* **What is expected**
Rewrite the material below, replacing "At what coordinates should I click to accomplish" with "Where should I click to accomplish" everywhere it appears and changing nothing else. Leave the pictures out of your version.

* **Dataset**

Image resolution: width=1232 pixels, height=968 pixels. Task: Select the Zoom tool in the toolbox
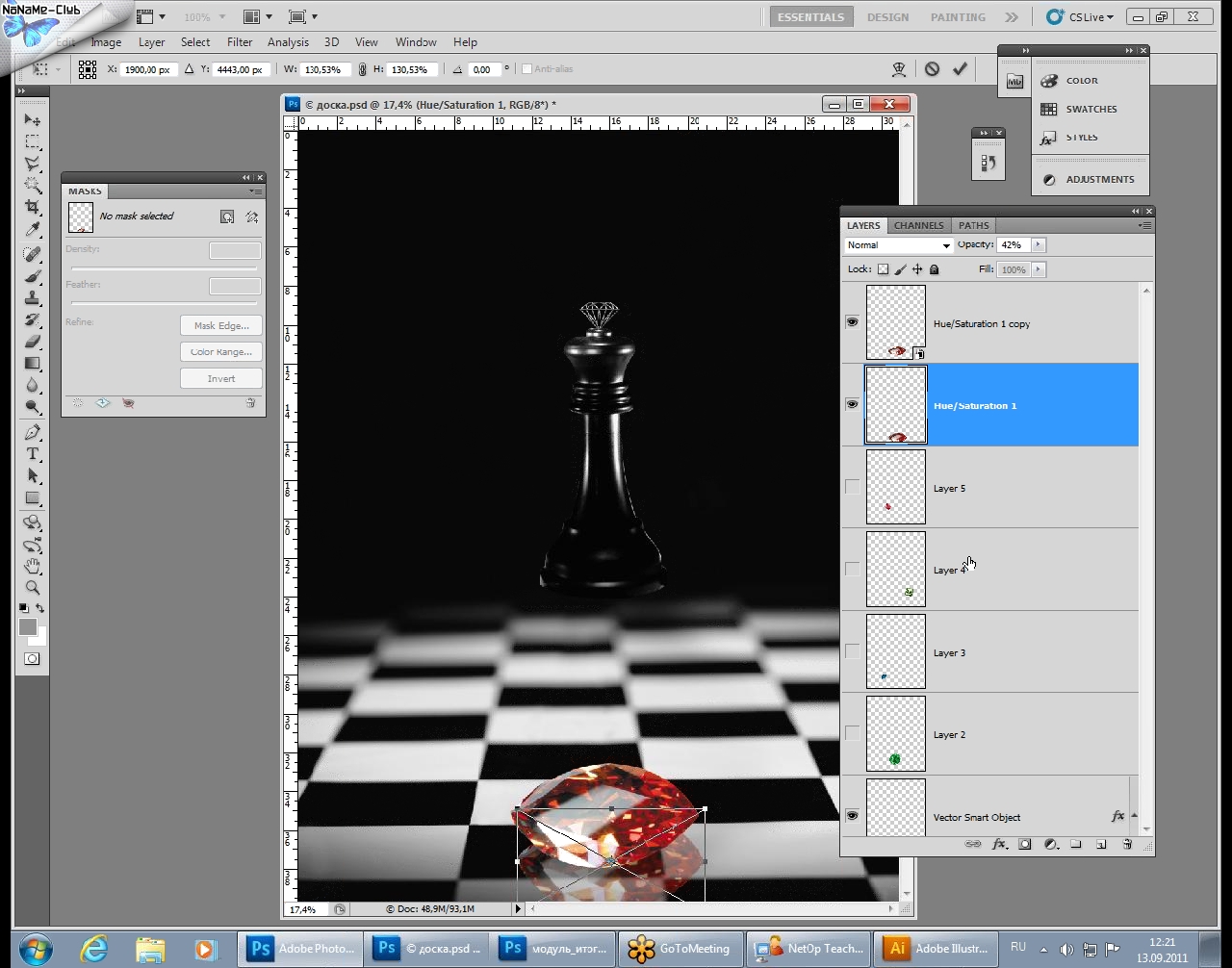[33, 588]
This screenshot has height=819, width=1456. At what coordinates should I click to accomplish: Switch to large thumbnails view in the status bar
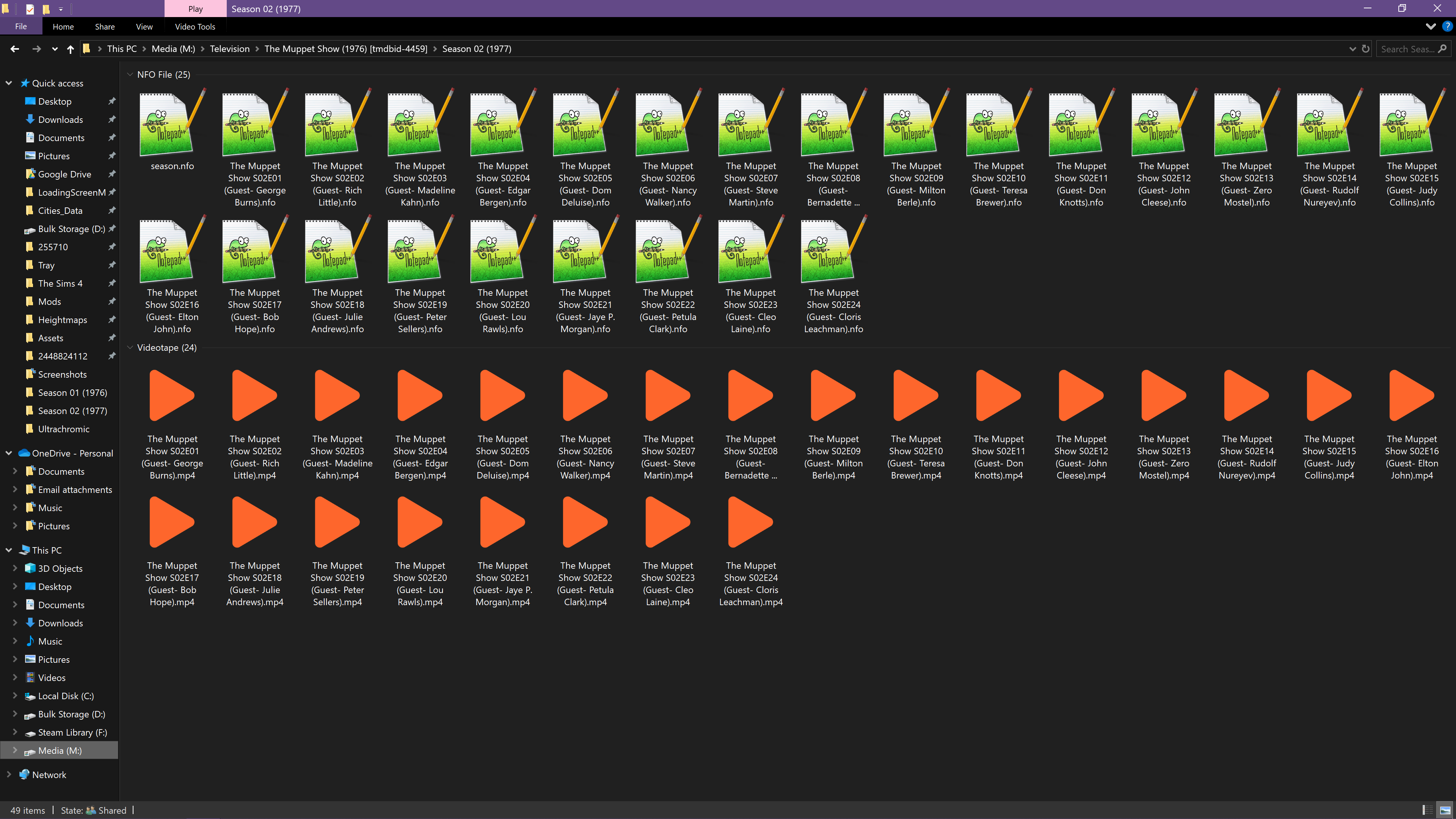point(1445,810)
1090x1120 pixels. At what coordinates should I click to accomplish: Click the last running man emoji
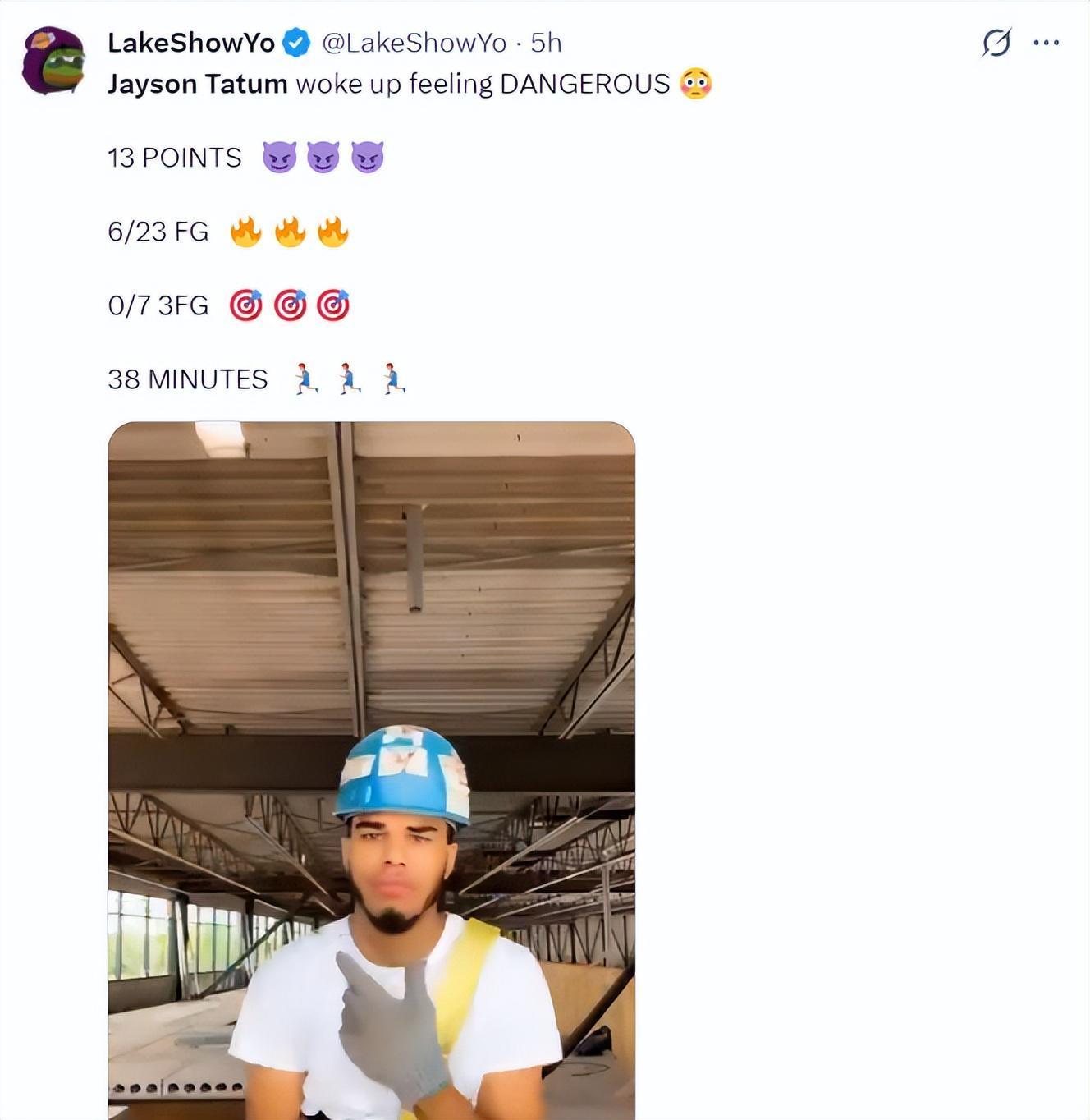[x=394, y=379]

* **Task result**
Image resolution: width=1232 pixels, height=968 pixels. Task: Select the Zoom tool in the toolbox
[33, 588]
This screenshot has height=819, width=1456. Where should I click to accomplish: Switch to large thumbnails view in the status bar
point(1445,810)
1090x1120 pixels. Where should I click to accomplish: Click the last running man emoji
[x=394, y=379]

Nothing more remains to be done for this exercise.